Union africaine : comment le Cameroun s’humilie pour une affaire de 2 milliards de F

Coup de théâtre à l’échelle continentale : le Cameroun est officiellement suspendu de l’Union africaine. La raison de cette mesure, à la fois symbolique et préoccupante, est d’ordre purement financier.

Concrètement, cette sanction n’est pas qu’une simple réprimande. Le Cameroun perd temporairement ses droits de participation aux mécanismes décisionnels clés de l’UA. Il ne peut plus voter, proposer des résolutions ou défendre ses intérêts sur les grandes scènes continentales, et ce, tant que la dette n’est pas intégralement régularisée. La conséquence immédiate est un affaiblissement de l’influence diplomatique camerounaise dans une Afrique en pleine recomposition géopolitique.

Cette mise à l’écart intervient dans un contexte de fragilité budgétaire alarmant. Le ministre des Finances, Louis Paul Motazé, avait récemment averti que l’État risquait un désengagement progressif de nombreuses organisations internationales dès 2026, faute d’amélioration financière. La suspension de l’Union africaine apparaît donc comme le premier signal fort de cette dérive.

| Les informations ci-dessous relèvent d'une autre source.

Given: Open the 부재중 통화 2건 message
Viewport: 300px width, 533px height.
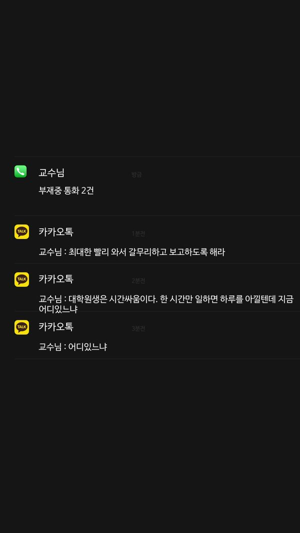Looking at the screenshot, I should click(x=67, y=191).
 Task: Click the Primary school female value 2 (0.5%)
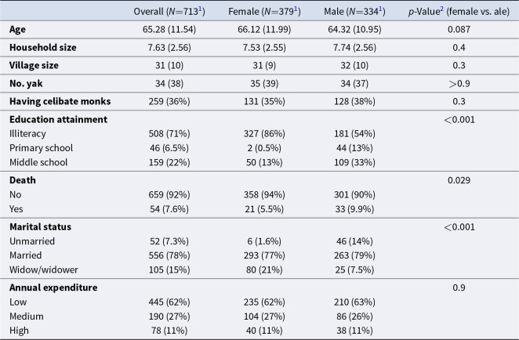264,148
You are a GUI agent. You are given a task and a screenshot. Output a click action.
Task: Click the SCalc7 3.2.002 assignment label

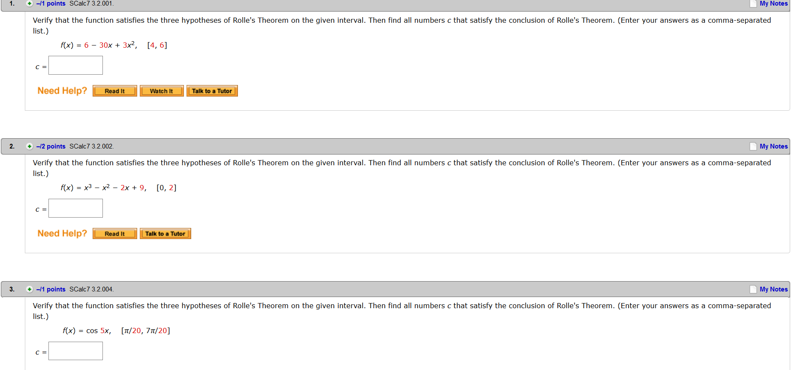pos(91,146)
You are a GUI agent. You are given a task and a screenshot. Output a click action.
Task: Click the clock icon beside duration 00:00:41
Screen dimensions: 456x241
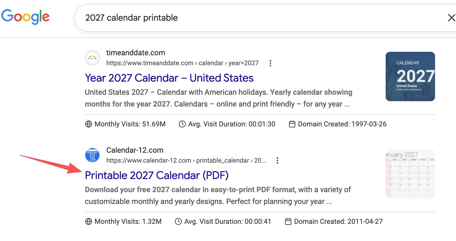[x=178, y=221]
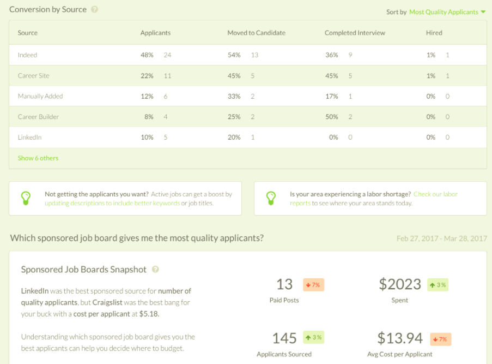The width and height of the screenshot is (492, 364).
Task: Click lightbulb icon in applicants tip card
Action: pos(26,198)
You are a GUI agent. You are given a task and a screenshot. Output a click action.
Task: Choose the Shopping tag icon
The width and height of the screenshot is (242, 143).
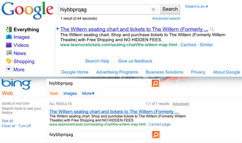pyautogui.click(x=9, y=61)
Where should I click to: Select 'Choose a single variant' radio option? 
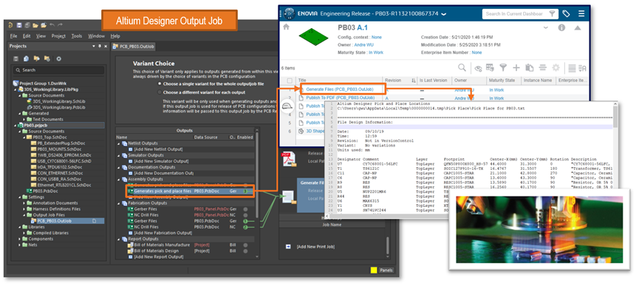point(160,84)
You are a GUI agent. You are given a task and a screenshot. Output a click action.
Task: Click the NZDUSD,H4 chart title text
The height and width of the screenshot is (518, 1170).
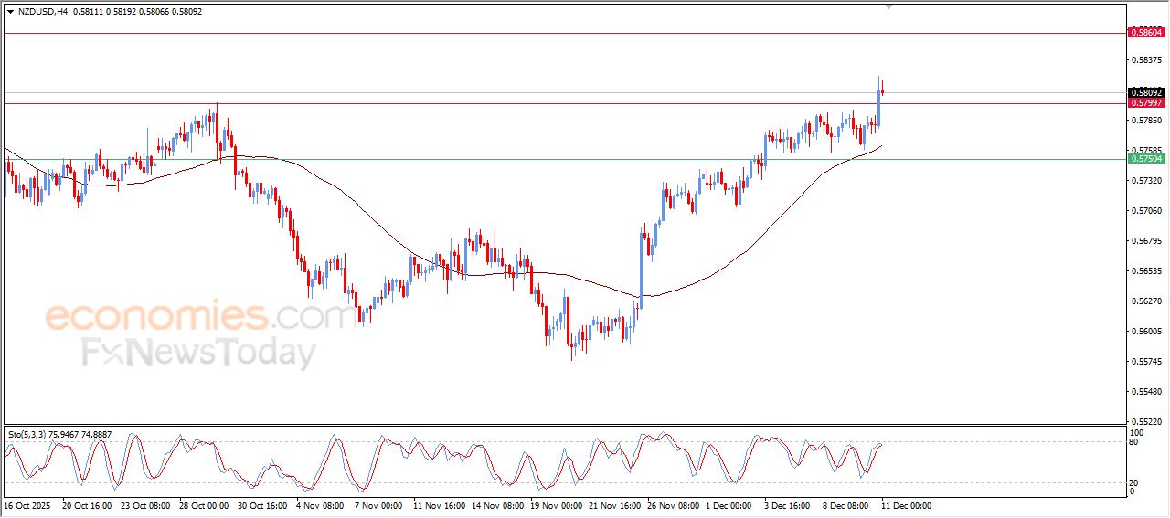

Comment un membre fondateur de l’Organisation de l’unité africaine, l’ancêtre de l’UA, en est-il arrivé à laisser s’accumuler une dette aussi vitale pour sa stature internationale ? Au-delà de l’embarras, cette situation soulève de sérieuses questions sur la gouvernance budgétaire et les priorités de dépenses publiques du pays. L’image du Cameroun en sort écornée, forçant l’État à une remobilisation urgente s’il veut préserver sa place et sa voix sur l’échiquier diplomatique. La suspension est un avertissement sévère pour l’ensemble des cercles du pouvoir.